“OMG, u guys! We’re in India, yo!”
-Christopher Columbus, upon landing in the Bahamas
Christopher Columbus discovered* America by mistake. He knew where he wanted to go, and he was heading in that direction, but traversing thousands of miles of open water using 15th Century technology doesn’t offer any guarantees.
We progeeks don’t have any guarantees either. To be at the forefront of discovery means you have to sail through uncharted waters.** You may not end up where you intended to go, but any destination reached through passion and courage is somewhere worth discovering. But, some of you may be wondering, what happens to all the false starts and rough drafts and neat stuff you created but can’t use?

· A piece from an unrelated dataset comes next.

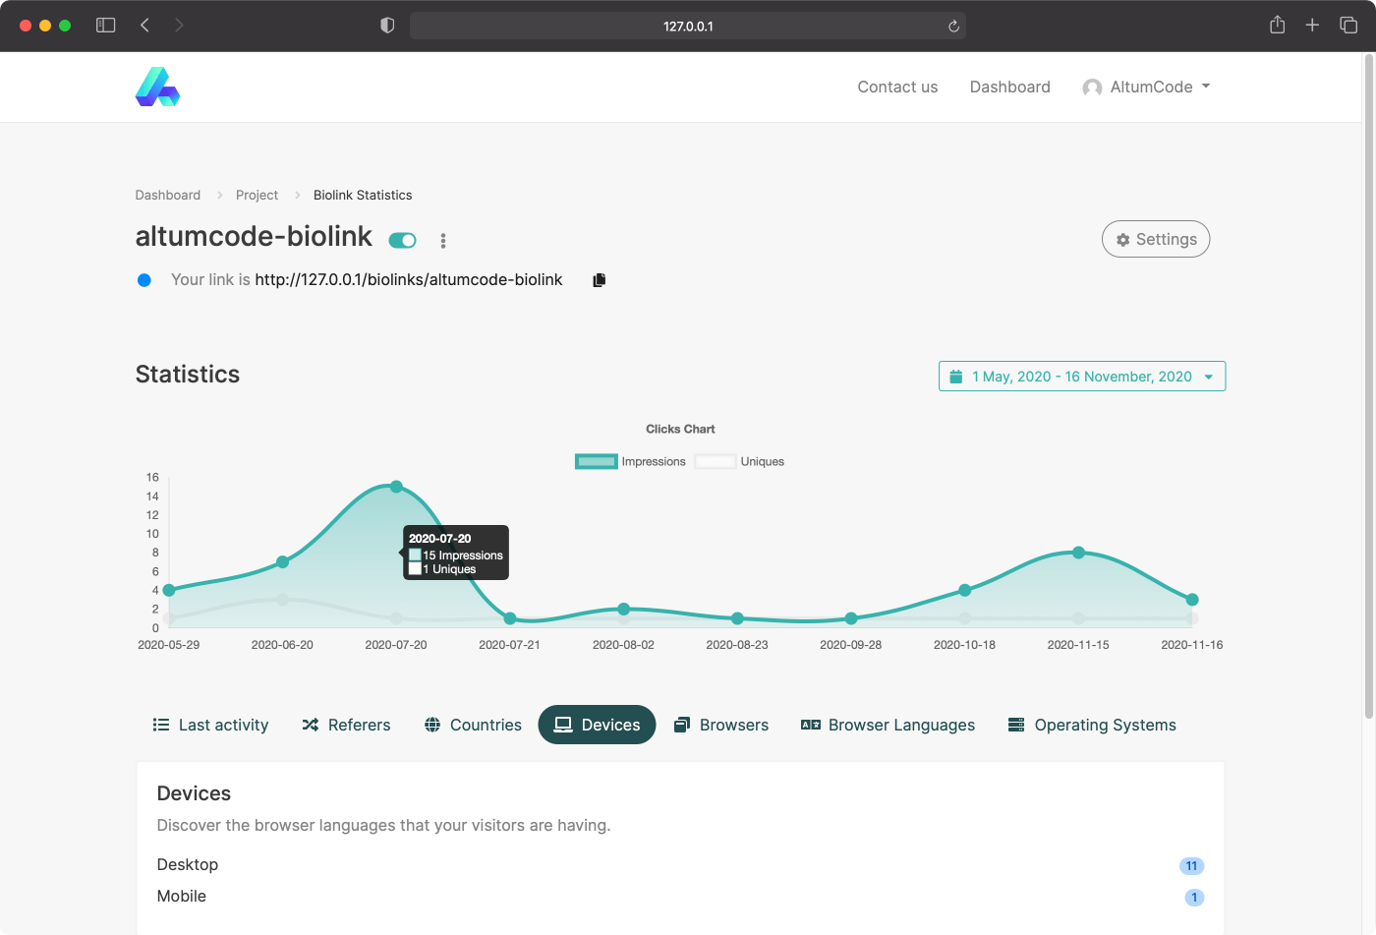Click the Safari sidebar toggle icon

Fret not. Your efforts were not in vain.
When you start out doing something new, you don’t know what you’re doing. No one does. It’s new. So who is to say which methods are best? You need to experiment.
An experimenter should not emotionally care if their hypothesis is true or not. They just have to find out IF it’s true or not. There’s no “Ha-ha, I was right and you were wrong.” It’s only about figuring out what’s going on.
Therefore, any path you choose, “correct” or “incorrect,” is part of finding out how the whole thing works. Anything and everything is a contribution. All steps, even the so-called mistakes, are valuable because a negative answer still provides useful information.
Take a step back and remember that you are on a mission of discovery. Any result is a good result, because it tells you something. If need be, explain THAT to the next sea monster you encounter.
*Okay, so maybe “discovered” isn’t the word, but you get what I mean.
**However, our sea monsters tend to take the form of short-sighted advisors and insistent upholders of the status quo.